Since the age of 10, she has studied and participated in various events of the Chinese culture that have led her into various roles throughout Chinese media. Her most recent work has been with China Central Television as the host of Growing Up with Chinese.

==Earlier Years==
MacInnis was born in Michigan, in the United States, but moved to Nanjing, Jiangsu, China in 1988 when she was 7 years old. Her ancestry is composed of Scottish and Norwegian descent. She lived there for 7 years before moving to Beijing in 1995. Growing up, she has stated that she has always felt more connected with China than the United States due to spending most of her childhood there.
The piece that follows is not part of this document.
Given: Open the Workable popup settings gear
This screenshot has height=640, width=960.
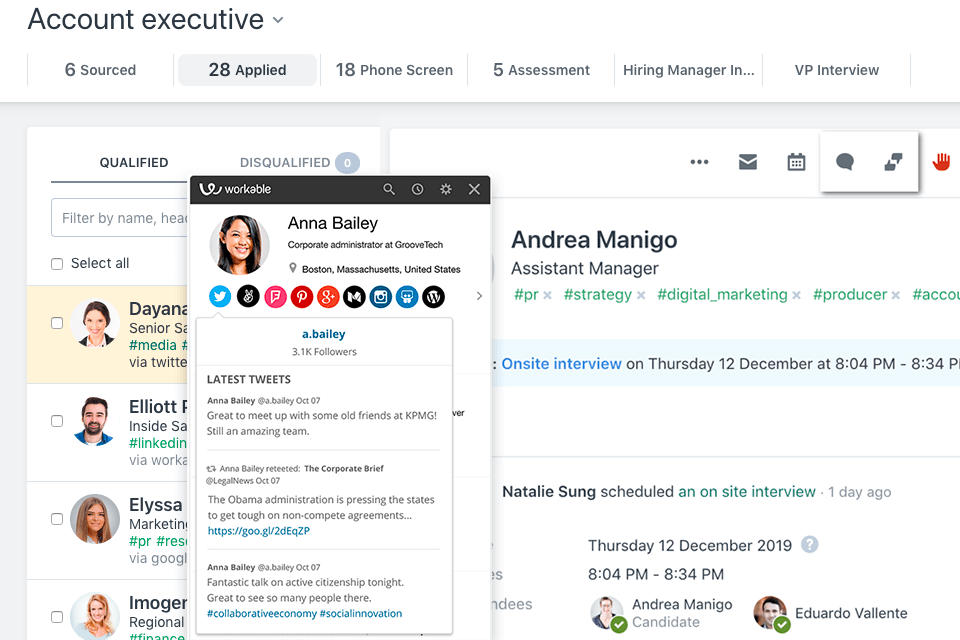Looking at the screenshot, I should pos(446,189).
After spending 3 years in Beijing, she was admitted to Columbia University's Theatre Department where she performed in plays and roles in both American and Chinese versions.. She has gone on to star and perform in various other works of media as she has advanced in her career.

==Works==

- Film: "Earth Dancing" decorated as Emma
- Television drama: "Love Card" decorated female II Sofia "Family Harmony" decorated supporting role Rachel "through the passion," decorated supporting Suzanne
- The role of Lin Na for the "Practical Chinese Reader" series of Mandarin language learning textbooks.
- Drama: Shanghai Dramatic Arts Centre English "Woman of the Last Day" in English at Columbia University.
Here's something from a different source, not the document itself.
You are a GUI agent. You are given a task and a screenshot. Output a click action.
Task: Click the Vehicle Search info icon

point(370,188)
- 2005 China International Cartoon and Animation Festival in Hangzhou art show opening - Zhejiang TV broadcast
- 2005 11th Shanghai TV Festival "Magnolia Award" Presentation Ceremony and Closing Ceremony - Oriental TV broadcast
- 2005 Seventh Liuyang International Fireworks Festival art show opening - China Central Television broadcast
- Luoyang Peony Fair in 2005 a large star concert - Henan TV broadcast
- In 2006, China - Chongqing Seventh Dianjiang Peony Festival Opening Ceremony for cultural exchange - Chongqing TV broadcast Luoyang Peony Fair 2007 opening ceremony of "one thousand Peony" stamps Festival - Luoyang TV broadcast
- 2007 BOC Let's sing a song with the Bank of China Henan Branch Spring a large party - Henan TV broadcast
- China Central Television, "to challenge it."
- CCTV "Cross Over" (English Channel, is currently one of the hosts)
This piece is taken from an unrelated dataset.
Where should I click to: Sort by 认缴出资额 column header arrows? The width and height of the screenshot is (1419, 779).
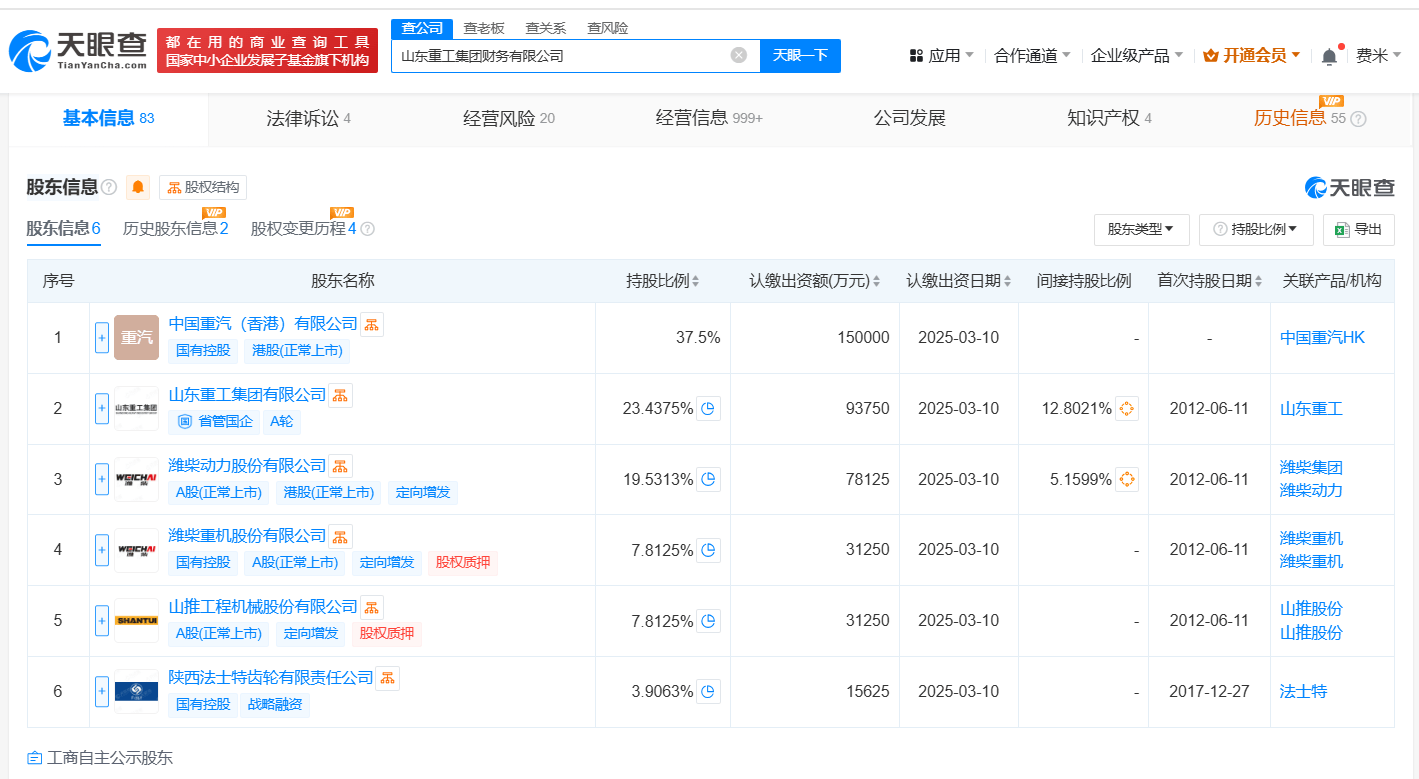(876, 281)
- Central Educational Television "study in the U.S."
- Central Educational Television, "America the new TOEFL."
- Central Radio and TV University, "the new reality of Chinese"
- Beijing TV Station "international double-line"
- Beijing TV Station, "the Chinese foreign Talent Competition 2004"
- Beijing TV Station, "the Chinese foreign Talent Competition 2005"
- Beijing TV Station, "the Chinese foreign Talent Competition 2006"
- Beijing TV Station, "the Chinese foreign Talent Competition 2007"
- Beijing TV Station, "a large public arena song" 2004 large-scale environmental party
- Beijing TV Station, "Steady" 2007 Hesuiban special program
- Henan TV "The Legendary spring" Spring Festival Gala
- Liaoning TV talk show 2006 fashion health "health of danger."
- Suzhou TV first (2007) Yangtze River Delta region, "foreign friends, China Talent Contest"

==Personal life==
Charlotte can speak both American English and Mandarin Chinese fluently. She has stated that she has a fondness for pets, particularly dogs, and has owned many in the past.